• PROBLEM DETAILS: Please make an exact copy of the lines from the one holding "Task: Toggle the Video camera on" through the end of the data, both ends included, with no pictures.

• SUPPLIED DATA:
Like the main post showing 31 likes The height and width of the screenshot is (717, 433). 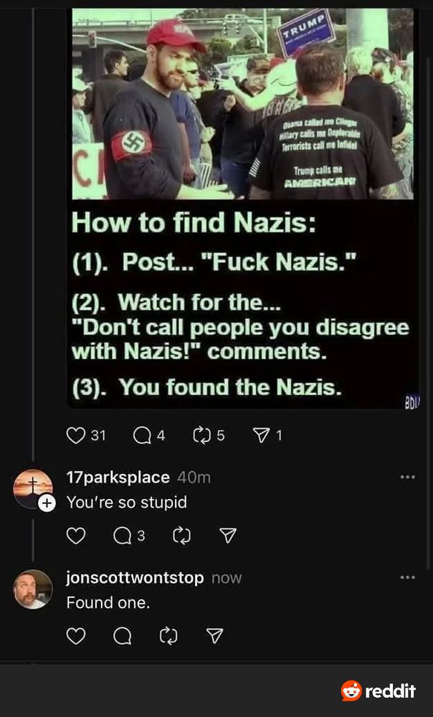pyautogui.click(x=75, y=435)
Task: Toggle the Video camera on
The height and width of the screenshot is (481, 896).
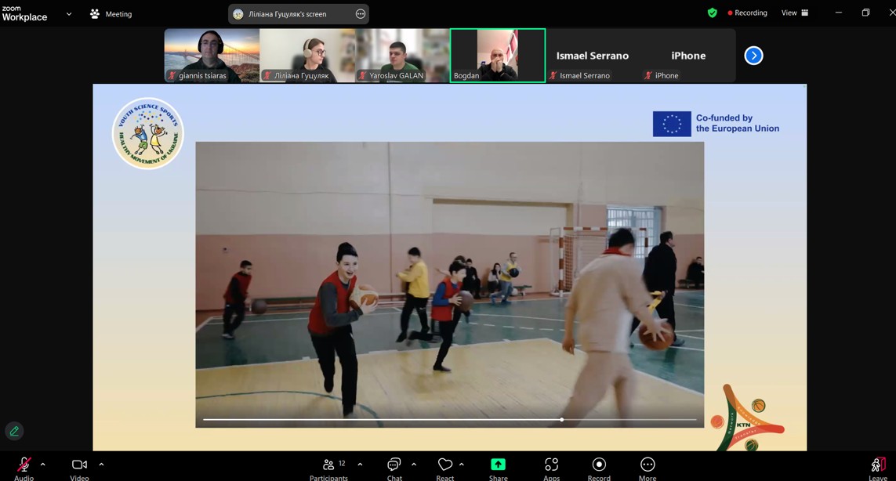Action: (x=79, y=468)
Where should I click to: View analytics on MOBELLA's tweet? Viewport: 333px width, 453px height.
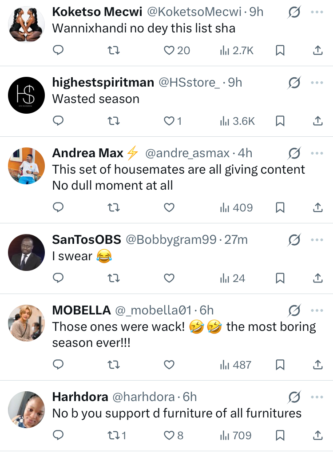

• FINAL ANSWER:
Task: Toggle the Video camera on
The height and width of the screenshot is (481, 896).
Action: (x=79, y=468)
Where should I click to: View analytics on MOBELLA's tweet? Viewport: 333px width, 453px height.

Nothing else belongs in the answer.